( Ao Eduardo Graça, Vítor Ramalho e Valter Guerreiro )
Contigo, a partir de ti, poesia passou a ser " dita ".
Até tu apareceres, ela, a poesia, era " recitada", por Vilaret.
A tua intenção foi aproximar a poesia das pessoas, libertando-a da pose e da liturgia. Foi dizer que a poesia era coisa simples, como a vida, feita com palavras simples, as mesmas que as pessoas simples usavam no seu dia-a-dia.
O teu propósito foi afastar a poesia dos salões, onde vivia afastada, num palco de " belle époque ", da plateia, onde as pessoas pagavam para ver e ouvir uma coisa que estava " no outro lado", e que era do mundo " estranho " dos poetas!
A partir da tua mensagem muita gente ficou a saber - pelo menos a pensar - que as pessoas podiam dizer poesia, com as ferramentas que todos usam, e que não custam dinheiro: as palavras.

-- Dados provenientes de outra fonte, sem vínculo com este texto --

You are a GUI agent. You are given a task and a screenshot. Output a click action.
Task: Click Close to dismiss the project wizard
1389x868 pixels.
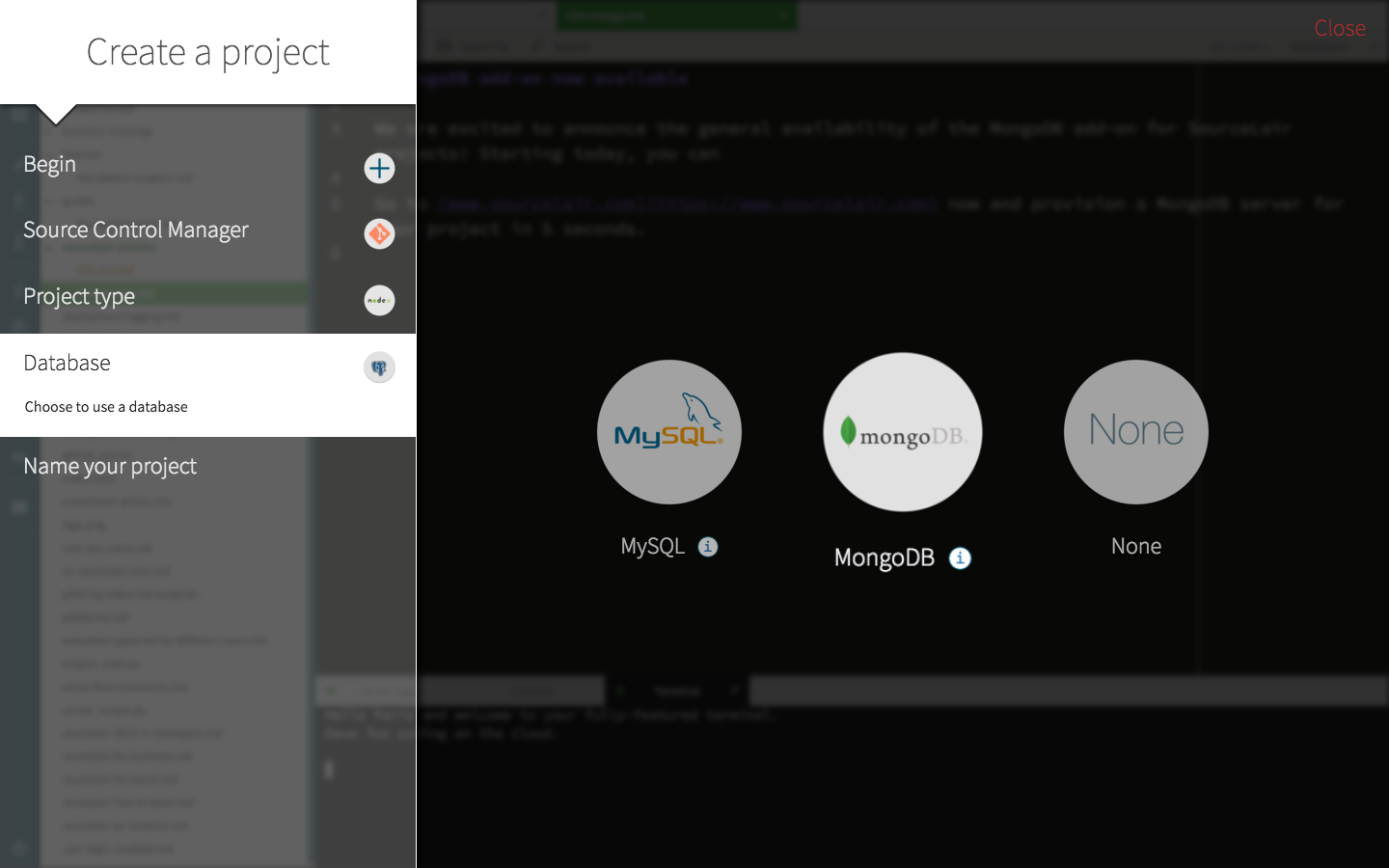tap(1340, 28)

Lembro-te, amigo, não só como divulgador de poesia, mas como grande actor que foste. A tua mímica era portentosa.Os teus olhos eram dois faróis enormes. As tuas mãos e o teu corpo falavam.A tua voz era aquilo que querias que ela fosse, mas sempre clara, limpa, forte, bem colocada, irónica, se escárnio, de doçura...Eras autêntico, no palco da vida. Respiravas nele como se fosses o próprio ar que respiravas.
Lembro-te de um outro Março. De 1974. Estávamos no Quartel, no Campo Grande. Estávamos de prevenção rigorosa. Tinha "soado" que um golpe estava em preparação. Que vinha das Caldas. O capitão do Quartel nada nos dizia. Estávamos preocupados. Tu. Eu. O Víctor Ramalho. O Eduardo Graça. O Valter Guerreiro. Perguntávamos: que dizemos aos soldados, se tivermos de sair e juntarmo-nos aos que vêm das Caldas? Mas que tropas são essas, são do MFA, ou dos Reaccionários? Tínhamos de tomar uma decisão. Não sairíamos do Quartel para nos juntarmos a forças anti-MFA. Foram momentos difíceis. Acabámos por saber a verdade através da BBC. Naquelas noites loucas de quartel, o teu talento, a tua criatividade, a tua maluca e sábia irresponsabilidade, foram um bálsamo. Saltaste para cima da mesa do bar. De boina sobre os olhos, dançaste. Dizias impopérios. Já não eras tu. Eras um boneco desarticulado. Até que o capitão surgiu. Viu-te em cima da mesa. Nos a rir, loucamente. Frontalmente para a cara do capitão. Mário Viegas põe-se em sentido. E diz, " Meu capitão, vem aí ela, a Revolução... " Noite louca. Quando o capitão desapareceu, como se tivesse visto um fantasma, pareceu-nos estar a ver uma peça de teatro, das maiores, daquelas que marcam um períiodo da nossa vida e do nosso país... Mário viegas, como foi possível teres chegado a oficial do exército e nunca teres sabido coisas elementares, como " esquerda... volver", " frente... marche", " Olhar... direita", tu... que tinhas um pelotão de 40 homens, de que eras responsável?! Como era possível?! Claro que era. Com aquele talento, tudo era possível!..
Eduardo Aleixo
2 comentários:
Passou o dia do Teatro (27 de Março), e foi propositadamente que não toquei no assunto. Já me enfadam os Dias de tudo e de nada. O Teatro é um bem essencial em qualquer sociedade: devia ser ensinado nos bancos de escola. Mário Viegas era um talento impossível de explicar. Um génio. E como todos os génios capaz de tudo e de qualquer coisa! Como dizes a poesia é coisa bem simples. De ler e de dizer. Porque para escrever poesia já outro galo cantará!
Stela.
Concordo contigo. Escrever poesia é difícil. Escrever sinples é difícil. Mas quando acontece, a gente fica pasmado, como foi possível " aquilo " sair. Claro que " aquilo" é fruto de muito trabalho, intemporal, doloroso, por vezes. Viva a poesia. Viva a arte. Viva o meu grande amigo,Mário Viegas. Vivam quem gosta de poesia, de teatro, de cantar, de amar, de viver esta linda porra da vida, que é coisa bonita e triste, mas é uma bênção, sendo estupidez não vivê-la. Brindemos à vida. Bebamos em taça de jade e beijemos com espuma de amor.